JOINT BASE CHARLESTON, S.C., –
After being petitioned by the National Women’s History Project, an American non-profit organization dedicated to honoring and preserving women’s history, Congress declared March as ‘National Women’s History Month’ in 1987. The goal of celebrating the month is to acknowledge and highlight women’s contributions and importance to society.
Team Charleston hosted a Women’s History Month luncheon at the Charleston Club March 20, 2018, to bring team members together to celebrate. Joan Robinson-Berry, vice president and general manager of Boeing South Carolina, the luncheon guest speaker, gave a heartfelt address about the importance of the month.
“I’ve gone further than most thought I could ever go as a woman,” said Robinson-Berry. “As women and men in today’s society it’s important to remember we’re only human. You have to build up the courage to grab opportunities and never be afraid to ask for help. Many men and women before us have faced obstacles such as harassment, racism, sexism and more. If they allowed those obstacles to shut them down, things wouldn’t be the same as they are today. Refuse to allow challenges to define and have power in your life, always persevere.”
March was designated Women’s History Month because, as Public Law 100-9 states, “The roll of American women in history has been consistently overlooked and undervalued in the body of American history.” The Public Law also requests the president to issue a proclamation every year to honor the extraordinary achievements of women. Women’s History Month is also celebrated during the month of March in the United Kingdom and Australia, corresponding with International Women’s Day on March 8.
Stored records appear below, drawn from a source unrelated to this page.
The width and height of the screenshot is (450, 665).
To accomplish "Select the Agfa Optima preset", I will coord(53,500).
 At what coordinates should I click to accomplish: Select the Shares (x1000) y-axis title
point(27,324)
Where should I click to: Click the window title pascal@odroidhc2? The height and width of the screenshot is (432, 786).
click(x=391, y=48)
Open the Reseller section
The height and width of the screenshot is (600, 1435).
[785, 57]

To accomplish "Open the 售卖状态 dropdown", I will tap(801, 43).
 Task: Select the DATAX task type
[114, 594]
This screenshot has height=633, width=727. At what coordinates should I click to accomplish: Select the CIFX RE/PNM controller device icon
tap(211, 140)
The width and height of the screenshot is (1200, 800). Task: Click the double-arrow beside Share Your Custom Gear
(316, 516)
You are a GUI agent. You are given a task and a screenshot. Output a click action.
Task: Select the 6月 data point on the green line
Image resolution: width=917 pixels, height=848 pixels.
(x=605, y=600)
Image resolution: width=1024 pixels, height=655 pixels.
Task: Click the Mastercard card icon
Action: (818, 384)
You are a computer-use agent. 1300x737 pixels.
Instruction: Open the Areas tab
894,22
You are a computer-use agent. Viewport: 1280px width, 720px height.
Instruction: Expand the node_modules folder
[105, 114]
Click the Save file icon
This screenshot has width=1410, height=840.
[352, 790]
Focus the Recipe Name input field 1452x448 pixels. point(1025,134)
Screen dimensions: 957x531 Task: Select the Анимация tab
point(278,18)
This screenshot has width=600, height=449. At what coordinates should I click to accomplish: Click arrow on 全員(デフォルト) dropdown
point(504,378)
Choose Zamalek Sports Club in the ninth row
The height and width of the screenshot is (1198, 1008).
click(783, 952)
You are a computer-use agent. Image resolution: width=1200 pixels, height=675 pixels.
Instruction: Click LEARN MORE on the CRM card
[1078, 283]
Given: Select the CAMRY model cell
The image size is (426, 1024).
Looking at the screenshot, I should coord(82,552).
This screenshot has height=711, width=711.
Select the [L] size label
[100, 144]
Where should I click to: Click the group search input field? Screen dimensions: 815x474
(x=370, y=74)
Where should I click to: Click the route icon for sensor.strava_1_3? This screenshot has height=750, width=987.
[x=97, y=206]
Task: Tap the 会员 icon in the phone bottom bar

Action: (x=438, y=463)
“This month is a time to celebrate those who have come before us,” said Capt. Christina Gallo, 628th Aerospace Medical Squadron chief of aerospace and operational physiology. “We wouldn’t be where we are today if it weren’t for great women doing great things every day. This month we recognize and reflect on how those women have shaped the way the world is today.”
Women contribute to the military mission in a variety of ways. They fulfill the same roles as men, ranging from support positions such as maintenance and medical, to contributing directly to combat roles such as tactical air control party and pararescue members.
“It’s important to know being a woman doesn’t mean you’re incapable of things,” said Airman 1st Class Samantha Ferrel, 437th Maintenance Squadron aerospace ground equipment apprentice. “It doesn’t matter what anyone says or whether you’re a male or female. What matters is what you believe in and what you’re going to do to create the life you want for yourself.”